### TASK DIRECTIONS
Reproduce the text of all the entries below word for word, leaving out the pictures.

### DATASET
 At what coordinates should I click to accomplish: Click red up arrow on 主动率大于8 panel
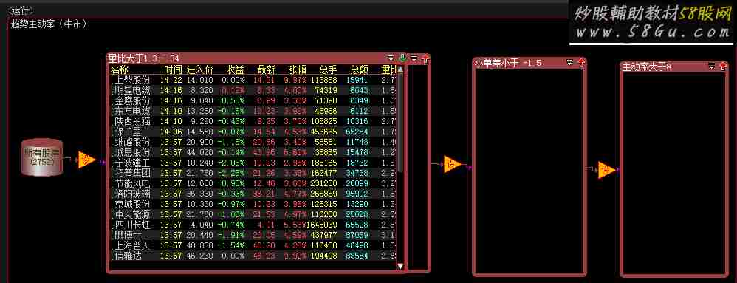(x=723, y=67)
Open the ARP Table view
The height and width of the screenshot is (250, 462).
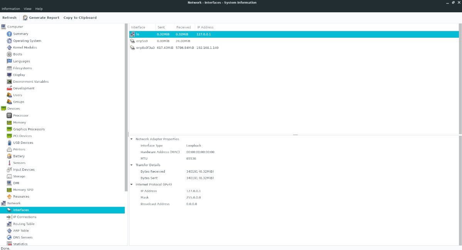(x=22, y=230)
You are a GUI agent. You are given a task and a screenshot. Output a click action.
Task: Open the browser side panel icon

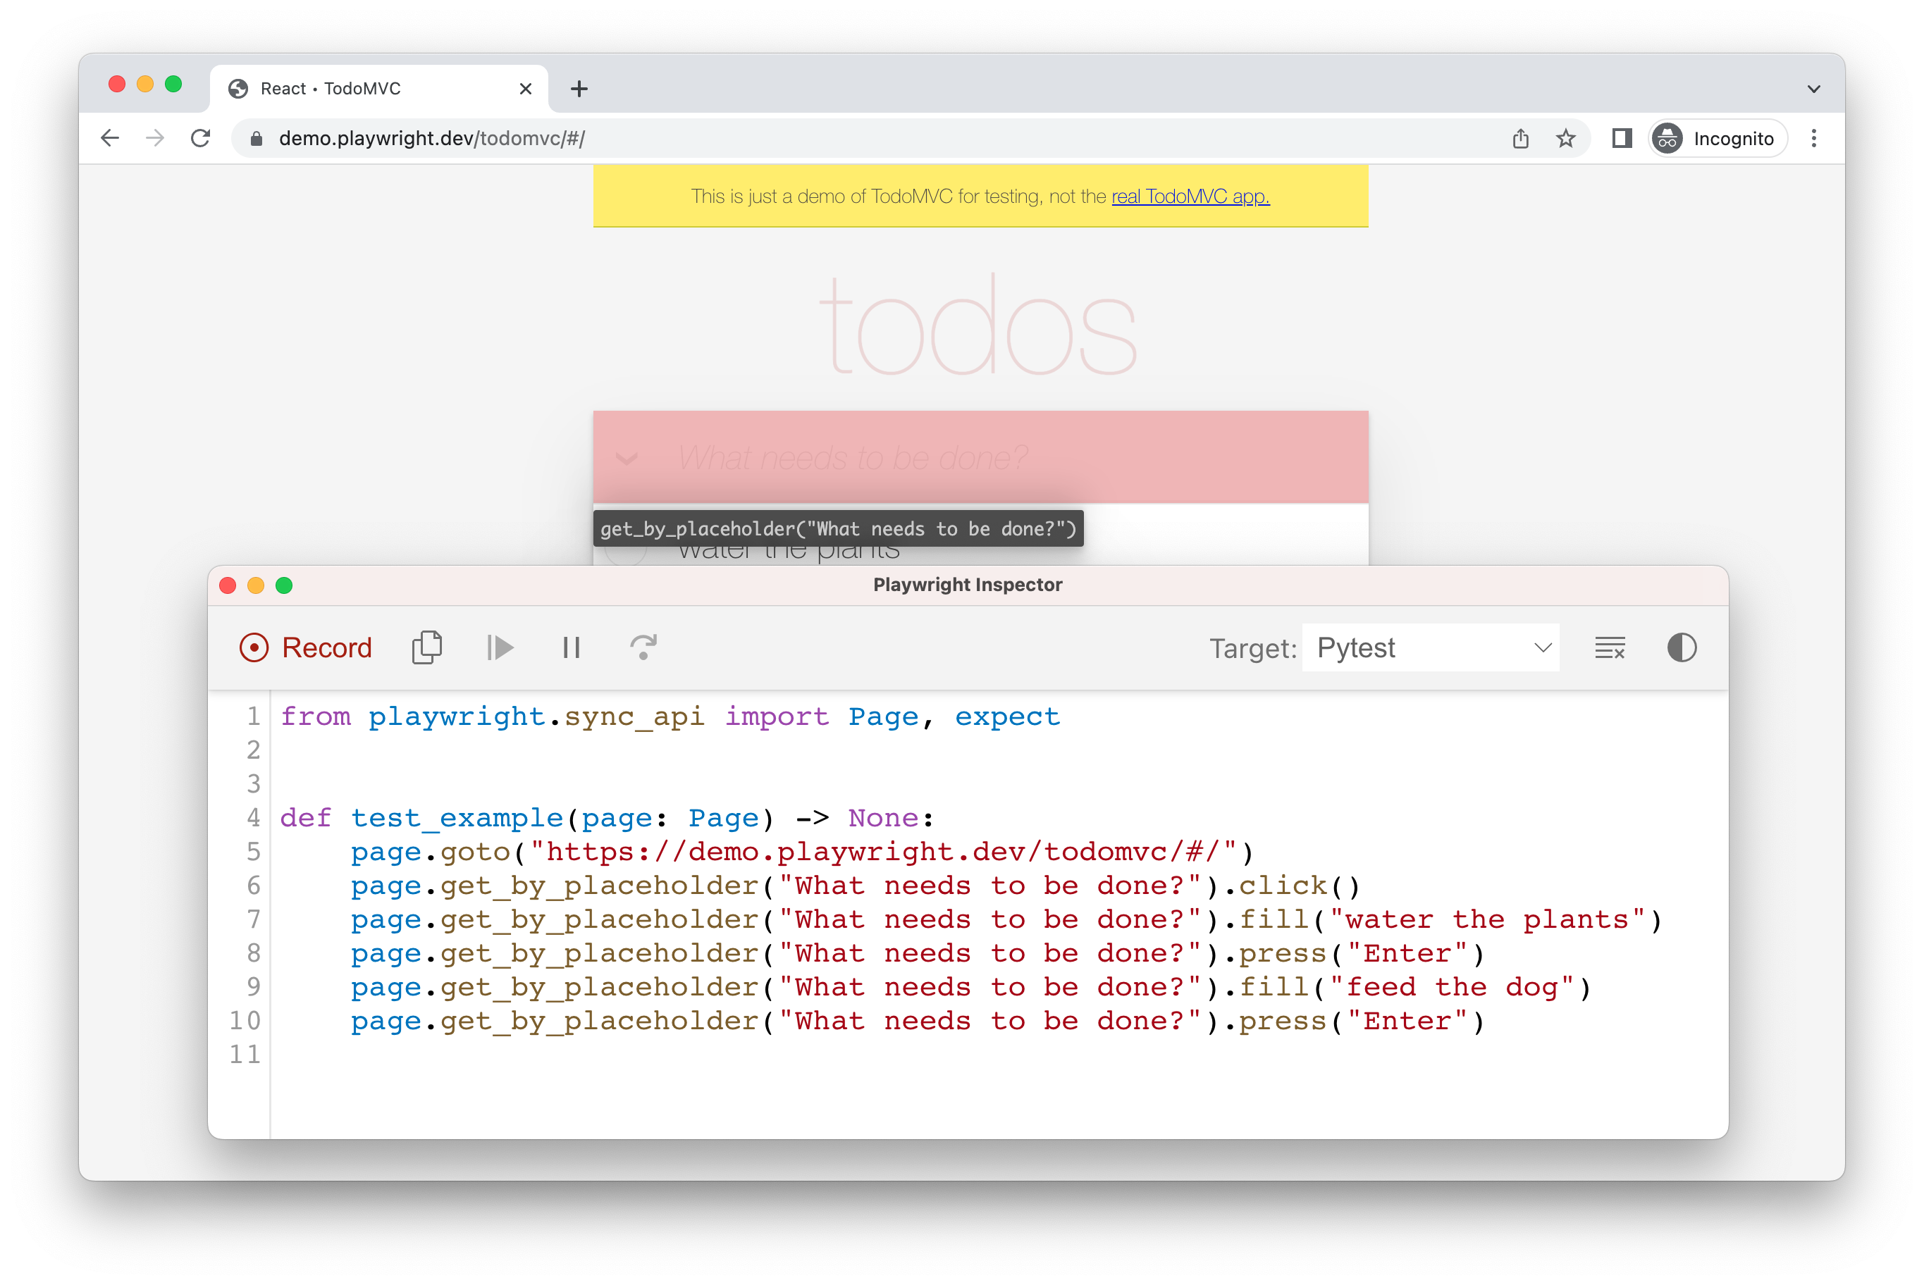coord(1622,138)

### RESULT
 At what coordinates should I click to accomplish: Click red up arrow on 主动率大于8 panel
(x=723, y=67)
Open the ARP Table view
The height and width of the screenshot is (250, 462).
(x=22, y=230)
You are a GUI agent. You are given a task and a screenshot. Output a click action.
Task: Open the browser side panel icon

coord(1622,138)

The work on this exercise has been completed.